Overall this caused a fall in the aggregate funding level of 4.4%. This reverses the gains made in the 4th quarter of 2015. Only twice in the 10-year history has the funding level been lower – in January last year and in May of 2012 when the funding level fell below 80%.
Worth noting is that the funding ratio tracked here is in respect of the PPF-liabilities, which are usually less than the standard contractual liabilities of the scheme. Typically the self-sufficiency liability valuations that scheme trustees might use would be 25% higher.
The total deficit increased by nearly 80bn to the second-highest on record at 304bn.
I estimate that this increase in deficit would add roughly 0.4-0.5% p.a. to the returns required every year to become fully funded over the next 15 or 20 years (which might not sound like a lot, but given the difficulty and risk associated with achieving the already high returns many schemes need this can be quite challenging). Put another way, this extends the time to full funding for a scheme which resembles this average position by around 3 years.
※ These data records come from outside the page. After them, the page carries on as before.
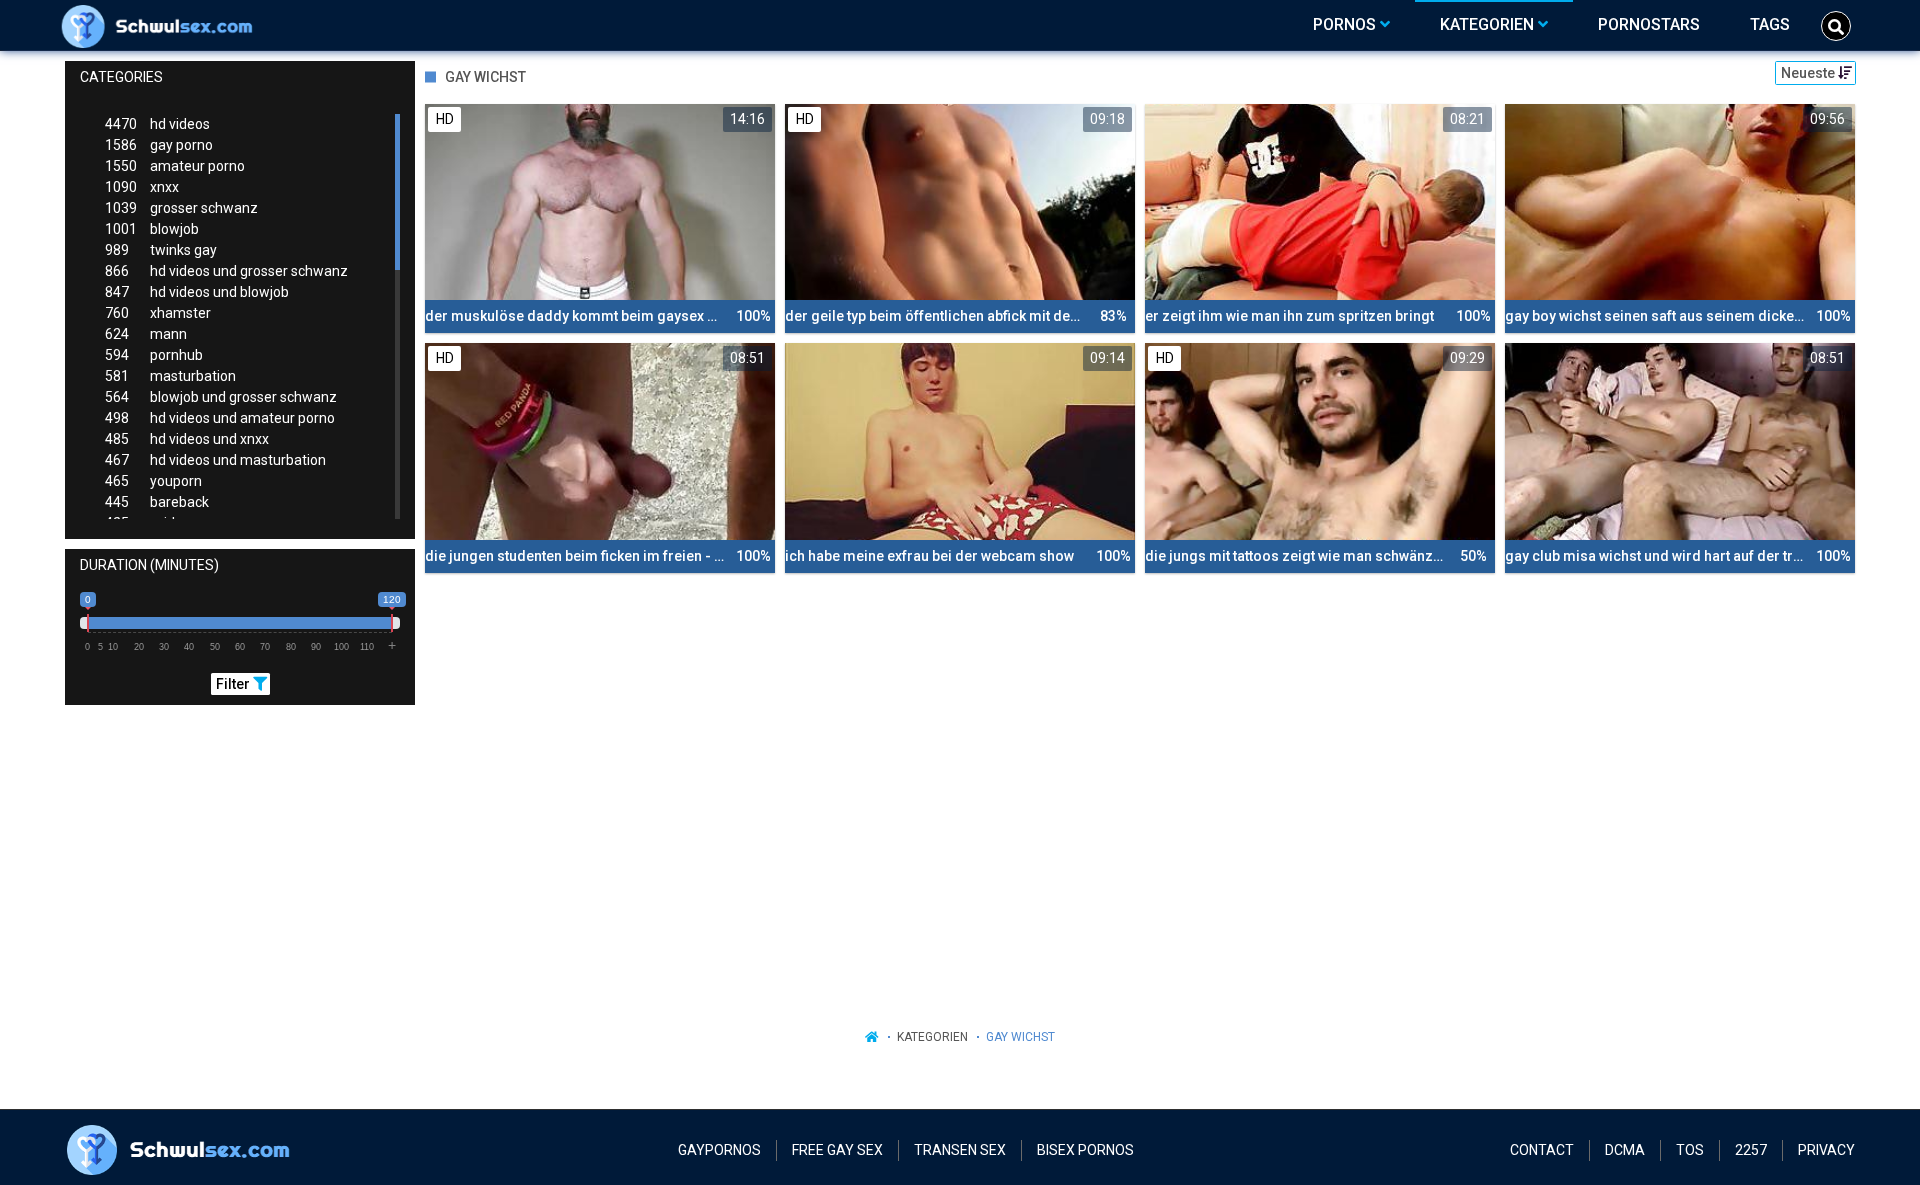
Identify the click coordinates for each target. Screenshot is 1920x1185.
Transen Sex (960, 1150)
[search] (1836, 26)
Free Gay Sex (837, 1150)
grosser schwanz (181, 208)
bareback (157, 502)
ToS (1690, 1150)
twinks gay (161, 250)
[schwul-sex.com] (161, 25)
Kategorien (932, 1037)
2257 (1751, 1150)
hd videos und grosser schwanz (226, 271)
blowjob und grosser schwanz (221, 397)
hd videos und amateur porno (220, 418)
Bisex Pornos (1085, 1150)
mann (146, 334)
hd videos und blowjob (197, 292)
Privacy (1826, 1150)
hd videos (157, 124)
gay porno (159, 145)
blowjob (152, 229)
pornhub (154, 355)
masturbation (170, 376)
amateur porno (175, 166)
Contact (1542, 1150)
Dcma (1625, 1150)
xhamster (158, 313)
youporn (153, 481)
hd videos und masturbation (215, 460)
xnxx (142, 187)
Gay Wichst (1020, 1037)
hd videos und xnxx (187, 439)
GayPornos (719, 1150)
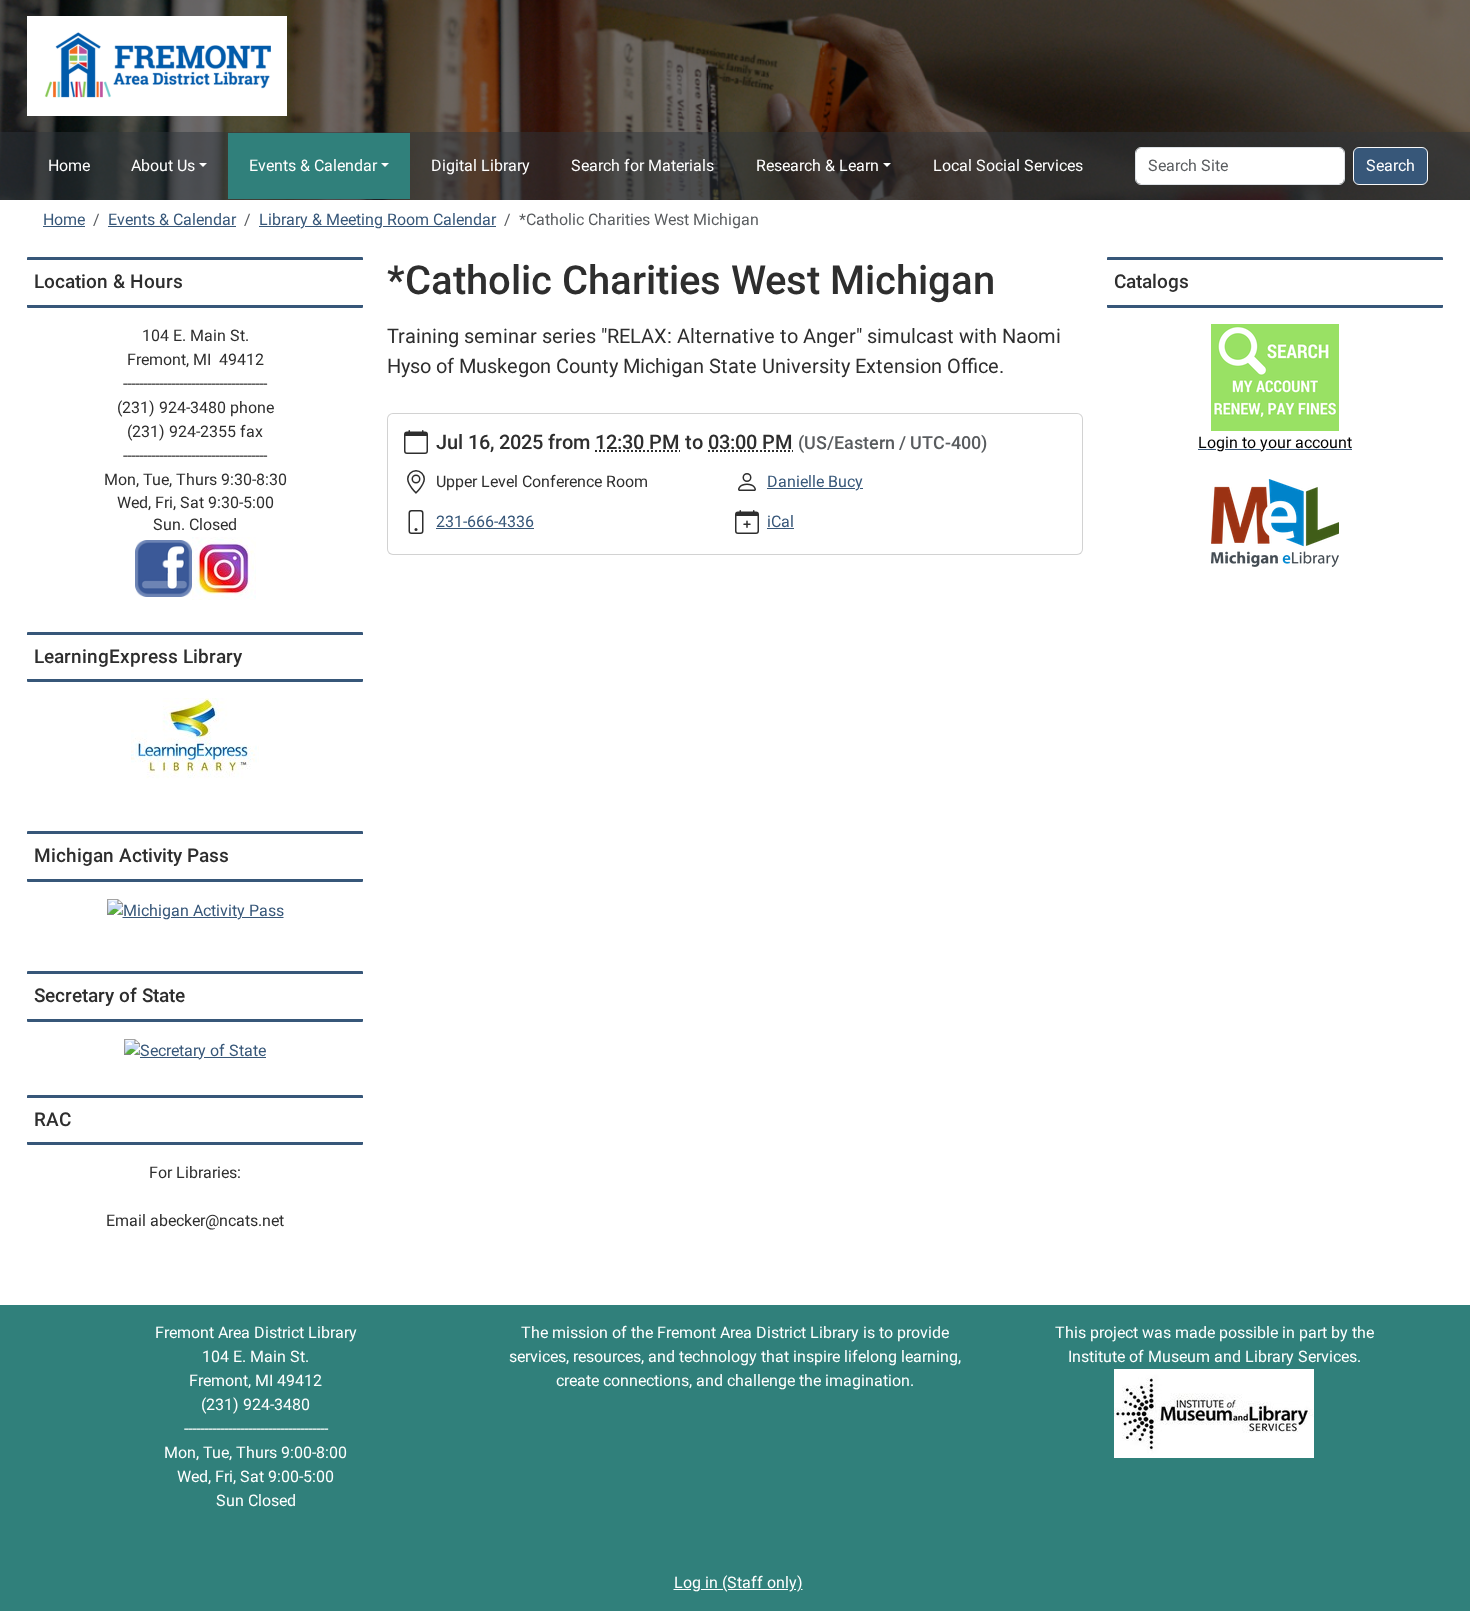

The variation in the overall funding position remains driven by the liabilities, which have had a volatility nearly three times that of the assets over the life of the data series, pointing toward LDI strategies as the first port-of-call for pension schemes trying to stabilize their funding position.
In a paper written last year I commented on the asset allocation changes in UK pension schemes. There has been some adoption of LDI strategies, but much de-risking has consisted of removing return seeking assets without fully hedging LDI risks, which leaves schemes vulnerable to interest rates falling a we have seen this month.